This problem is clearly exacerbated by mainstream clerical support for the practice among Muslim authorities in the West. For example, the imam Sheikh Haitham al-Haddad, a board member of the UK’s Islamic Sharia Council, has argued that there is a “proper” way of performing female cutting, stating that “it is consensus of all scholars that female circumcision is sunnah [i.e. in accord with the teachings of Muhammad]”.
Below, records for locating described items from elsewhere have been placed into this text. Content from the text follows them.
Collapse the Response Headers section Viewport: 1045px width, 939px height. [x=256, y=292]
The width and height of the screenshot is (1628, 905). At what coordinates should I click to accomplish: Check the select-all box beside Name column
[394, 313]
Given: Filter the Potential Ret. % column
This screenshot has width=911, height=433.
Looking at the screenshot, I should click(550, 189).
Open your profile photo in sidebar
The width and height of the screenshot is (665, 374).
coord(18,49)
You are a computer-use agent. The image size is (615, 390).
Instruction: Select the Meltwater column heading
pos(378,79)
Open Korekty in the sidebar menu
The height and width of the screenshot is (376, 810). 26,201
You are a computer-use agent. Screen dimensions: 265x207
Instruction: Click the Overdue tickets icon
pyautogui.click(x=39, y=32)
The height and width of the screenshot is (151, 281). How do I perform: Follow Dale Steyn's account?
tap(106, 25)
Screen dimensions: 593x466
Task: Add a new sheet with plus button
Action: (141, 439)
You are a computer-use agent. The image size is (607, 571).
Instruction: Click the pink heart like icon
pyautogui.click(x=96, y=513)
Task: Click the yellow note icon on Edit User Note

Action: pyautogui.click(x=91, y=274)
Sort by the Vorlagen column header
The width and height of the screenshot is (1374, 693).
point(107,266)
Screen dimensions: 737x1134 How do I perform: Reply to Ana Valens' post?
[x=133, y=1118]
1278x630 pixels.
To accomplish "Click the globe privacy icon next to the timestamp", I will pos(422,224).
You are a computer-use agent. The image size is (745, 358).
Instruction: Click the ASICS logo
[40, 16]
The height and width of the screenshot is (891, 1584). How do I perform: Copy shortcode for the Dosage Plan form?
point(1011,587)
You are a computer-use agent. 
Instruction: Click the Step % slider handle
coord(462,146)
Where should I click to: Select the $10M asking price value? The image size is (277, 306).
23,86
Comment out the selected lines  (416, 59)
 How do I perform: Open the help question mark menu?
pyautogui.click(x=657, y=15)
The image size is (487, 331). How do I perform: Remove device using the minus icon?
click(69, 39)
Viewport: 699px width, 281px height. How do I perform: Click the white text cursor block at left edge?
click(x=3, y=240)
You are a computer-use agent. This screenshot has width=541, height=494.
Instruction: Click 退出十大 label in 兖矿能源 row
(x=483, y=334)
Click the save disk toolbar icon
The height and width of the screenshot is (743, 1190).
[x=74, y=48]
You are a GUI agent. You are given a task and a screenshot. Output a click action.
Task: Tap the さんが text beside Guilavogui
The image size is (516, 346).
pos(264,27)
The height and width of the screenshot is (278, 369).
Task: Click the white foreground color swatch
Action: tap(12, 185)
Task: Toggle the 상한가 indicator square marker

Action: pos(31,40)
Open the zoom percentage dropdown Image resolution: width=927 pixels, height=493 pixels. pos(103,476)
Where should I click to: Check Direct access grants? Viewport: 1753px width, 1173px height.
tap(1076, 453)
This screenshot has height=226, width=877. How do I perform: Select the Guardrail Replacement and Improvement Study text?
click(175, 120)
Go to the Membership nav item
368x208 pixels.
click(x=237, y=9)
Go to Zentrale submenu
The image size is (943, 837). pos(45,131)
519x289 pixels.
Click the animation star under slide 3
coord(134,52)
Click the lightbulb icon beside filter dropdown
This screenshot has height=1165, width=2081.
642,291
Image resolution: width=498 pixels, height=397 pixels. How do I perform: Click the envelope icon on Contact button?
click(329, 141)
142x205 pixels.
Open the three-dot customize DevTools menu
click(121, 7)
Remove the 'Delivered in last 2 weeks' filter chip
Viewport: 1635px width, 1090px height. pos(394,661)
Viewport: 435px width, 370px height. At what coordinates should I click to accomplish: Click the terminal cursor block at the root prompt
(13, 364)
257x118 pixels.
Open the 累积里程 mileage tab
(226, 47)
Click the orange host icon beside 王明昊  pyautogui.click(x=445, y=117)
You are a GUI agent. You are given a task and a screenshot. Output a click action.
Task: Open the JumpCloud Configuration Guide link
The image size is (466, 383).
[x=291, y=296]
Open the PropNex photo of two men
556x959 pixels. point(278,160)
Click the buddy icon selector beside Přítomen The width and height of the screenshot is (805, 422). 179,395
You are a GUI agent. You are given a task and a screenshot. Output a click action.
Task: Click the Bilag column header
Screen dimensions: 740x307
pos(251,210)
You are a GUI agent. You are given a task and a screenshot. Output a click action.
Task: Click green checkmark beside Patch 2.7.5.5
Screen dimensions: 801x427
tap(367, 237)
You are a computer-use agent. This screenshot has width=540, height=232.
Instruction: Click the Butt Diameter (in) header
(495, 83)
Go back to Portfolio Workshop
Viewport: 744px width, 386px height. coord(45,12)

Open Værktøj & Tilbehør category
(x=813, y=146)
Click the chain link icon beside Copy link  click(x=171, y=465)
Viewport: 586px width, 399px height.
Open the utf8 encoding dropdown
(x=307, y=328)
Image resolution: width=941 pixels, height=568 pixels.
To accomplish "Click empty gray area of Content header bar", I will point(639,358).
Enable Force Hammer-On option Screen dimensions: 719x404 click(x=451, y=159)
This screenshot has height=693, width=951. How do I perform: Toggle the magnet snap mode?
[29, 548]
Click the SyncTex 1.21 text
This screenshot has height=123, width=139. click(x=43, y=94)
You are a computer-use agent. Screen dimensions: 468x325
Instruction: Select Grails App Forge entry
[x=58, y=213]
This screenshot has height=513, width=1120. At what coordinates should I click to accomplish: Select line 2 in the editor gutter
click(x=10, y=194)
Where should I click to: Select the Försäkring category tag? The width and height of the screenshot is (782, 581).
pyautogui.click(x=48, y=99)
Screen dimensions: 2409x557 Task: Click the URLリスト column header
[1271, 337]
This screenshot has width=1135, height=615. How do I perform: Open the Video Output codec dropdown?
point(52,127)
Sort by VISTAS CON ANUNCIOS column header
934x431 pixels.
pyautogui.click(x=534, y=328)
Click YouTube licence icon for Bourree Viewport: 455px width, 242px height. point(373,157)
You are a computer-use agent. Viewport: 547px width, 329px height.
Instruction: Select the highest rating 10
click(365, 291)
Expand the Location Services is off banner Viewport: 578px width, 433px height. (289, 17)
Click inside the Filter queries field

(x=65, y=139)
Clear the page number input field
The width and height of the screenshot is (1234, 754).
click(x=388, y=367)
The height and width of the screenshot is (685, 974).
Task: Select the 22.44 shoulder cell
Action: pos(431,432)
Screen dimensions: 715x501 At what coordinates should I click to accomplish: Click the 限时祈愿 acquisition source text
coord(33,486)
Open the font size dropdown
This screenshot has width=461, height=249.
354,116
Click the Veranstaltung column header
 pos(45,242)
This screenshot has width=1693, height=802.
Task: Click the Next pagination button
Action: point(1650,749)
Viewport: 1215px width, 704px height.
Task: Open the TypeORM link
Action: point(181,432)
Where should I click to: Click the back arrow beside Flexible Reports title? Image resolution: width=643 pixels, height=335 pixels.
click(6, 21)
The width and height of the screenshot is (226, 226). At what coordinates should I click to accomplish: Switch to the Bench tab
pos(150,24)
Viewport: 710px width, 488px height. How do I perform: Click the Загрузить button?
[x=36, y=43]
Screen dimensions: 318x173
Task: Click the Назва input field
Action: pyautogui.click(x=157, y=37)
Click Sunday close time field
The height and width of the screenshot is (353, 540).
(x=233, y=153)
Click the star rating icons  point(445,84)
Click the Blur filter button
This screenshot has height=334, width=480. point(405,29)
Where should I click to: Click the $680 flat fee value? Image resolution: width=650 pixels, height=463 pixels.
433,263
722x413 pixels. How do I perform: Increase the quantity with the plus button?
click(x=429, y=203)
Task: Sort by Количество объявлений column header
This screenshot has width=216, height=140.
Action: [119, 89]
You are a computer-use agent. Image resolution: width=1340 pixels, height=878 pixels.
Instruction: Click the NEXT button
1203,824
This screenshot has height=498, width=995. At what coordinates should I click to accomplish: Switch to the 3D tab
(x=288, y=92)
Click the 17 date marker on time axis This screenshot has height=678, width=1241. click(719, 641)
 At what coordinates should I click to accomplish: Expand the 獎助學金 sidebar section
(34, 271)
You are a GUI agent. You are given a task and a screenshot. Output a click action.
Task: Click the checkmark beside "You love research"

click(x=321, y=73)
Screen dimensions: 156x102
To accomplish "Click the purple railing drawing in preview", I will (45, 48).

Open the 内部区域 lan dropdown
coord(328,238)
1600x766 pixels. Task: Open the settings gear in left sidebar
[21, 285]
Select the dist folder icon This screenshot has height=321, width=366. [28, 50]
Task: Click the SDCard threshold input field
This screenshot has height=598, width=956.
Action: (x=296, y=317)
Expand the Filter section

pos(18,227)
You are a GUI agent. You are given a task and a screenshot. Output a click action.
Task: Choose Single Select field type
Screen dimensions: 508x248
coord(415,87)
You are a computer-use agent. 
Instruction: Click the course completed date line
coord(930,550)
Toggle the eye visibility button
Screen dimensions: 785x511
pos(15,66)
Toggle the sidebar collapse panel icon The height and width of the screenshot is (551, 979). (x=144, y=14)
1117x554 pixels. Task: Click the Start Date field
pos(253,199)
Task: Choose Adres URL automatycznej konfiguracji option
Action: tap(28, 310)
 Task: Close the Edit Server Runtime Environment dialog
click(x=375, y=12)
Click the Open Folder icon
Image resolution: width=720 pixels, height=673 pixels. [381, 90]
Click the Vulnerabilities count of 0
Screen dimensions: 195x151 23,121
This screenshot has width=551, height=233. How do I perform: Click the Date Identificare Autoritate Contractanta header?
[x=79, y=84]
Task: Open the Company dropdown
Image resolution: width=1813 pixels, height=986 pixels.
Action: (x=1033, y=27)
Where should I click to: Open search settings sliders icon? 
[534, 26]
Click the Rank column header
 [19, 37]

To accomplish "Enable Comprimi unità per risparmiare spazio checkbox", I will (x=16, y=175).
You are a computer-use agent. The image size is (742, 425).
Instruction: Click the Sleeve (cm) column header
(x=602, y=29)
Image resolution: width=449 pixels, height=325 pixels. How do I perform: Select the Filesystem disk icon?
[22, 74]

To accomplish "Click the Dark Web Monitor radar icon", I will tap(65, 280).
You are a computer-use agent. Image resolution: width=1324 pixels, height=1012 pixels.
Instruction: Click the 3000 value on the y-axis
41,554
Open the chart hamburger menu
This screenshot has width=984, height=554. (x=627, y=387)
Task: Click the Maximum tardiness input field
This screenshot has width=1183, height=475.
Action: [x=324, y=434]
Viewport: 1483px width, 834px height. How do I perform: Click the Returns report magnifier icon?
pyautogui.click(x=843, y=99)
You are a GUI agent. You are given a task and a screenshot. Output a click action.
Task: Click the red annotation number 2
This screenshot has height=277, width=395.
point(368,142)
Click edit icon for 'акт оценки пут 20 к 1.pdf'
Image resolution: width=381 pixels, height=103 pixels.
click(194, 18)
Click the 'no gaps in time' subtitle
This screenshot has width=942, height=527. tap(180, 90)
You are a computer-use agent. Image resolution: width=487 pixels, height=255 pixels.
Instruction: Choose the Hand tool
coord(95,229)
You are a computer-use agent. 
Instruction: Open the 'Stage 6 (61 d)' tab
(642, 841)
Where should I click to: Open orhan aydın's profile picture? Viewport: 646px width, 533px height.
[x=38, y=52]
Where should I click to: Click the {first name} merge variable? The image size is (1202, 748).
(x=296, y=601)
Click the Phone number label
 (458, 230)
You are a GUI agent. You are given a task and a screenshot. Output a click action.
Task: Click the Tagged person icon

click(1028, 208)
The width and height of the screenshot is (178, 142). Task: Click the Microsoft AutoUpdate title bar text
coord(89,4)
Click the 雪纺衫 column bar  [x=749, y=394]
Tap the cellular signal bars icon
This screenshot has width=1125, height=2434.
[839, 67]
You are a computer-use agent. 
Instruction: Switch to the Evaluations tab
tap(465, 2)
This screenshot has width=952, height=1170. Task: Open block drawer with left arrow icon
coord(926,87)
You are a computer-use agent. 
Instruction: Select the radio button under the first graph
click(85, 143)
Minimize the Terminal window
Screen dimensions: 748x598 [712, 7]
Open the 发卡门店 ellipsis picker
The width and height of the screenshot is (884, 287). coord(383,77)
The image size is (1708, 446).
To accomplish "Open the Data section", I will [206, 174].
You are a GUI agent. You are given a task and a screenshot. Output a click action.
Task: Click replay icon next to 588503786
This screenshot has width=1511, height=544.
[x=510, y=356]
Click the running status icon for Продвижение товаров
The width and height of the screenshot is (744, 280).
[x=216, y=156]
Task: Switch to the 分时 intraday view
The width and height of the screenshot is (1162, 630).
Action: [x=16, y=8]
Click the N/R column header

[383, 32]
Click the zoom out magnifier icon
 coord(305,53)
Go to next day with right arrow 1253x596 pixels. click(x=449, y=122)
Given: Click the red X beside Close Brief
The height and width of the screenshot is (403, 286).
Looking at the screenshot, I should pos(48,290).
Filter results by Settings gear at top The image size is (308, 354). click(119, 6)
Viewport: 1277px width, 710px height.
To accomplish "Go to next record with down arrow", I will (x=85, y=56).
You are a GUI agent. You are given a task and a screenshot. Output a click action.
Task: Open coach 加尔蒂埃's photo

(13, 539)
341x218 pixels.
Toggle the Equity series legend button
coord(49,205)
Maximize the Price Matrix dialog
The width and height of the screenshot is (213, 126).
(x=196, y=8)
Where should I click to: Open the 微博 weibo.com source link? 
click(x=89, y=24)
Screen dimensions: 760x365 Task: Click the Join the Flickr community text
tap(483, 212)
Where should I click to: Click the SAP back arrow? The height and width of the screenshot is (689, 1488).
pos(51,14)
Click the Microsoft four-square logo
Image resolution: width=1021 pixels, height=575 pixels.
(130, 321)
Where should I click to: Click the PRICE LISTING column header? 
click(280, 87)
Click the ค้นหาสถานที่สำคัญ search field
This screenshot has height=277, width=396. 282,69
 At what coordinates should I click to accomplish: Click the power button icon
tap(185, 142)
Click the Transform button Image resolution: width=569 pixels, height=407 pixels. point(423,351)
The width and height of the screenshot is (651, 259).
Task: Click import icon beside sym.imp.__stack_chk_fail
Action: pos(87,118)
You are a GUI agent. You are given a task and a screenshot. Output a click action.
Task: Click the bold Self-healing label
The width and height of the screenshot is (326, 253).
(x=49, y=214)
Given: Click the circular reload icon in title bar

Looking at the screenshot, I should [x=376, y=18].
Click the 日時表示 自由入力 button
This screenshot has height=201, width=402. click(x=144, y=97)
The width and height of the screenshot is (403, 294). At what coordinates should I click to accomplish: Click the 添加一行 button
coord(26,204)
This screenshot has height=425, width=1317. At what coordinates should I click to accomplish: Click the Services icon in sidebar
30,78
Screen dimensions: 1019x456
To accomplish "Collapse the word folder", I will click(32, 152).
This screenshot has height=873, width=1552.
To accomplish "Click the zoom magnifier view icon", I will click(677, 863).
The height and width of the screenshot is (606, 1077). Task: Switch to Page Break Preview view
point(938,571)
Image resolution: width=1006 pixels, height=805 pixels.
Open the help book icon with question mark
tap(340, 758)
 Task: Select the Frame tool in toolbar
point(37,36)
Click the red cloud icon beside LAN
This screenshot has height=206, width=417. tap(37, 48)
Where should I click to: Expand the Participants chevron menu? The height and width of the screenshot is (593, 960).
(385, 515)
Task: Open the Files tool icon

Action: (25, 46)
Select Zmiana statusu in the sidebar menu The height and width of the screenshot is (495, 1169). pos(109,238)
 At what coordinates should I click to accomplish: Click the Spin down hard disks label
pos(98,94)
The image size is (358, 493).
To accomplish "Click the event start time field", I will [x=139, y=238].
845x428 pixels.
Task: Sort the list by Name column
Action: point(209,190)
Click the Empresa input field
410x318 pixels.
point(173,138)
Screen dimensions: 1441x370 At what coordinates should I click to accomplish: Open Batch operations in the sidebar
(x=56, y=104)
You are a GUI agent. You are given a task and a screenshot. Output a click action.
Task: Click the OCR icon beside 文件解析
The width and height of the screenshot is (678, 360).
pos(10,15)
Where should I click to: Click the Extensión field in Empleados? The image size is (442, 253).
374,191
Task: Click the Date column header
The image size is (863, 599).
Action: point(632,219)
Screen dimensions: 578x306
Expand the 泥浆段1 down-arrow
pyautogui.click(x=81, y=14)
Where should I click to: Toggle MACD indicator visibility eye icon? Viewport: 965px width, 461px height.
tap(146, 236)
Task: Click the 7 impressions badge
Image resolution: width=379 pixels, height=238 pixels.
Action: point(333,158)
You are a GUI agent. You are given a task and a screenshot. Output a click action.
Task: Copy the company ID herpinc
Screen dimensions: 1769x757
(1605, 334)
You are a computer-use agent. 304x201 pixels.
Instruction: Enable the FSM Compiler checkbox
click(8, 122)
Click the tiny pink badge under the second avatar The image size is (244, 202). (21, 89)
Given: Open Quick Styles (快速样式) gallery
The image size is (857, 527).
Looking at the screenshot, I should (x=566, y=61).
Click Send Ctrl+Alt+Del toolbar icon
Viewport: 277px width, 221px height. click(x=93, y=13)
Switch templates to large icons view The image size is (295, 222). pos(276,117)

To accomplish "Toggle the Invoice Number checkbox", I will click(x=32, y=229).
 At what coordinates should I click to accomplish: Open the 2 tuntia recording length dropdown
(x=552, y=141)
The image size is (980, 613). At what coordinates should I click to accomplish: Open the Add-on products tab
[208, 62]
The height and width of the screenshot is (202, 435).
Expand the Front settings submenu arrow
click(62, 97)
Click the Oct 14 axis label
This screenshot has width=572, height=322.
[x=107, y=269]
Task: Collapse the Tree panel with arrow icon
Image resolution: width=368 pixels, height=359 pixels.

Returning to FGM in the Muslim world, there may be a correlation between its prevalence in certain Islamic countries and adherence to the Shafi’i school of Sunni Islamic law. As we have already seen, Reliance of the Traveller – a sharia manual dealing primarily with the Shafi’i doctrine – says that “circumcision is obligatory for both men and women”, and the school’s eighth-century founder also declared it to be a religious necessity, in contrast to other jurists who saw it as merely recommended. The Shafi’i school is one of the largest schools of Islamic jurisprudence in terms of global adherents, and is predominant today in many of the world’s major hotspots for FGM, including Egypt, Indonesia, Somalia, and Kurdish regions of Iraq. It is also prevalent among the FGM-practising Muslim minorities in Eritrea, Ethiopia, and Thailand, among others. In Africa, four of the five countries with the highest rates of FGM follow Shafi’ite Islam (Somalia, Djibouti, Egypt, and Eritrea - the latter being a significant Muslim minority, maybe as high as 48%, within a non-Muslim country).

Conclusions

We can no longer continue to deny the Islamic dimension of FGM, and its prevalence among Muslim communities worldwide. We must begin to have a more open, honest discussion about the nature and scope of the problem, just as we must also pressure Muslim organisations and leadership to forcefully condemn it and work transparently to bring this misogynistic barbarity to an end.